» **Excerpted records**

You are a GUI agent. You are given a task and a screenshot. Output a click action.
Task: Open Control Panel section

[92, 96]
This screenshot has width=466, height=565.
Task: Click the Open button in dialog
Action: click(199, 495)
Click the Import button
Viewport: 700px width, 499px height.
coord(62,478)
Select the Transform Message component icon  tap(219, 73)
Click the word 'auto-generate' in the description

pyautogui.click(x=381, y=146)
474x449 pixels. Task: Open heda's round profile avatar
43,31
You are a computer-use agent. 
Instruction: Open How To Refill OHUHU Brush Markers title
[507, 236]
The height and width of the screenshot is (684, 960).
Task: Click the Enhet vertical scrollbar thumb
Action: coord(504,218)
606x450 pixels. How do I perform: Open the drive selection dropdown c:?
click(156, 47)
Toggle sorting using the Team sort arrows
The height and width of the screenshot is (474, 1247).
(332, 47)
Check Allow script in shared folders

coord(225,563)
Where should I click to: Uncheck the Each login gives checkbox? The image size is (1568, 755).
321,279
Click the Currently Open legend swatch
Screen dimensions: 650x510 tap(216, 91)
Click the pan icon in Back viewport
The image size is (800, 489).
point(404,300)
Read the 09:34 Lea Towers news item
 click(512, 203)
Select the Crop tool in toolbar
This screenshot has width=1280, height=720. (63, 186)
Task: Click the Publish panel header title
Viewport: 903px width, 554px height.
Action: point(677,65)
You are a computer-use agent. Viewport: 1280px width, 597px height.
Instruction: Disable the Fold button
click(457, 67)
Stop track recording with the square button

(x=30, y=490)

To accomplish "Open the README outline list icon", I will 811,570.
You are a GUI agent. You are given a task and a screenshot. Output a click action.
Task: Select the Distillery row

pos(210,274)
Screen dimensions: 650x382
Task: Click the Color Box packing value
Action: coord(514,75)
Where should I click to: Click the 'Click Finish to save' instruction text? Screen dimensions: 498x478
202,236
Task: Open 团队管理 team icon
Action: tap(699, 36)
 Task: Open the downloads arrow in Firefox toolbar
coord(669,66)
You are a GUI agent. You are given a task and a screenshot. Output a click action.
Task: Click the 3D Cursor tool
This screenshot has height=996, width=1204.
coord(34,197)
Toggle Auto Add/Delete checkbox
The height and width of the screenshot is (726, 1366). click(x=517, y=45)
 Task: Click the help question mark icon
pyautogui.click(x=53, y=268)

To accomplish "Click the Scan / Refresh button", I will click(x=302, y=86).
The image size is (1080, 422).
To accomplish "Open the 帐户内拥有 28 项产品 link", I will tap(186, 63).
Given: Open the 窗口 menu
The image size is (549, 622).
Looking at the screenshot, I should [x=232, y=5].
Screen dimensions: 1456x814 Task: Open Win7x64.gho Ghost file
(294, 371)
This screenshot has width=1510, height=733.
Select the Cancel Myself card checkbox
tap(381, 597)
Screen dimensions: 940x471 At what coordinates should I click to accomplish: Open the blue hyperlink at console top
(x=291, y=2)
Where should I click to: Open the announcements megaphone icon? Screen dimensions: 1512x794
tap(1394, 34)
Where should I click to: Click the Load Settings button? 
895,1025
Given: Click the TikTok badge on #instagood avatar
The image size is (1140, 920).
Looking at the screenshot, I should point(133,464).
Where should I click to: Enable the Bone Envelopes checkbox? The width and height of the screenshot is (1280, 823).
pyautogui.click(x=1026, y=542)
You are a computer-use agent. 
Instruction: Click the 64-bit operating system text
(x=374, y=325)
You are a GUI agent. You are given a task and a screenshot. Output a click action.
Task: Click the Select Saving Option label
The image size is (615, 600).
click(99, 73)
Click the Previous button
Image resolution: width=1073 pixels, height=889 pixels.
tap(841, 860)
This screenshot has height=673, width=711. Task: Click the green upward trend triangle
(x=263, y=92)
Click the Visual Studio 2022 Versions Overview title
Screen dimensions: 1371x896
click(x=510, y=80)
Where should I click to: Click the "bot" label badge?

» **Exercise goal**
Extract every record and return it verbatim.

» **Exercise solution**
You are a GUI agent. You are given a task and a screenshot. Output a click action.
Task: Open Control Panel section

[92, 96]
This screenshot has width=466, height=565.
Task: Click the Open button in dialog
Action: click(199, 495)
Click the Import button
Viewport: 700px width, 499px height.
coord(62,478)
Select the Transform Message component icon  tap(219, 73)
Click the word 'auto-generate' in the description

pyautogui.click(x=381, y=146)
474x449 pixels. Task: Open heda's round profile avatar
43,31
You are a computer-use agent. 
Instruction: Open How To Refill OHUHU Brush Markers title
[507, 236]
The height and width of the screenshot is (684, 960).
Task: Click the Enhet vertical scrollbar thumb
Action: coord(504,218)
606x450 pixels. How do I perform: Open the drive selection dropdown c:?
click(156, 47)
Toggle sorting using the Team sort arrows
The height and width of the screenshot is (474, 1247).
(332, 47)
Check Allow script in shared folders

coord(225,563)
Where should I click to: Uncheck the Each login gives checkbox? The image size is (1568, 755).
321,279
Click the Currently Open legend swatch
Screen dimensions: 650x510 tap(216, 91)
Click the pan icon in Back viewport
The image size is (800, 489).
point(404,300)
Read the 09:34 Lea Towers news item
 click(512, 203)
Select the Crop tool in toolbar
This screenshot has width=1280, height=720. (63, 186)
Task: Click the Publish panel header title
Viewport: 903px width, 554px height.
Action: point(677,65)
You are a computer-use agent. Viewport: 1280px width, 597px height.
Instruction: Disable the Fold button
click(457, 67)
Stop track recording with the square button

(x=30, y=490)

To accomplish "Open the README outline list icon", I will 811,570.
You are a GUI agent. You are given a task and a screenshot. Output a click action.
Task: Select the Distillery row

pos(210,274)
Screen dimensions: 650x382
Task: Click the Color Box packing value
Action: coord(514,75)
Where should I click to: Click the 'Click Finish to save' instruction text? Screen dimensions: 498x478
202,236
Task: Open 团队管理 team icon
Action: tap(699, 36)
 Task: Open the downloads arrow in Firefox toolbar
coord(669,66)
You are a GUI agent. You are given a task and a screenshot. Output a click action.
Task: Click the 3D Cursor tool
This screenshot has height=996, width=1204.
coord(34,197)
Toggle Auto Add/Delete checkbox
The height and width of the screenshot is (726, 1366). click(x=517, y=45)
 Task: Click the help question mark icon
pyautogui.click(x=53, y=268)

To accomplish "Click the Scan / Refresh button", I will click(x=302, y=86).
The image size is (1080, 422).
To accomplish "Open the 帐户内拥有 28 项产品 link", I will tap(186, 63).
Given: Open the 窗口 menu
The image size is (549, 622).
Looking at the screenshot, I should [x=232, y=5].
Screen dimensions: 1456x814 Task: Open Win7x64.gho Ghost file
(294, 371)
This screenshot has width=1510, height=733.
Select the Cancel Myself card checkbox
tap(381, 597)
Screen dimensions: 940x471 At what coordinates should I click to accomplish: Open the blue hyperlink at console top
(x=291, y=2)
Where should I click to: Open the announcements megaphone icon? Screen dimensions: 1512x794
tap(1394, 34)
Where should I click to: Click the Load Settings button? 
895,1025
Given: Click the TikTok badge on #instagood avatar
The image size is (1140, 920).
Looking at the screenshot, I should point(133,464).
Where should I click to: Enable the Bone Envelopes checkbox? The width and height of the screenshot is (1280, 823).
pyautogui.click(x=1026, y=542)
You are a computer-use agent. 
Instruction: Click the 64-bit operating system text
(x=374, y=325)
You are a GUI agent. You are given a task and a screenshot. Output a click action.
Task: Click the Select Saving Option label
The image size is (615, 600).
click(99, 73)
Click the Previous button
Image resolution: width=1073 pixels, height=889 pixels.
tap(841, 860)
This screenshot has height=673, width=711. Task: Click the green upward trend triangle
(x=263, y=92)
Click the Visual Studio 2022 Versions Overview title
Screen dimensions: 1371x896
click(x=510, y=80)
Where should I click to: Click the "bot" label badge?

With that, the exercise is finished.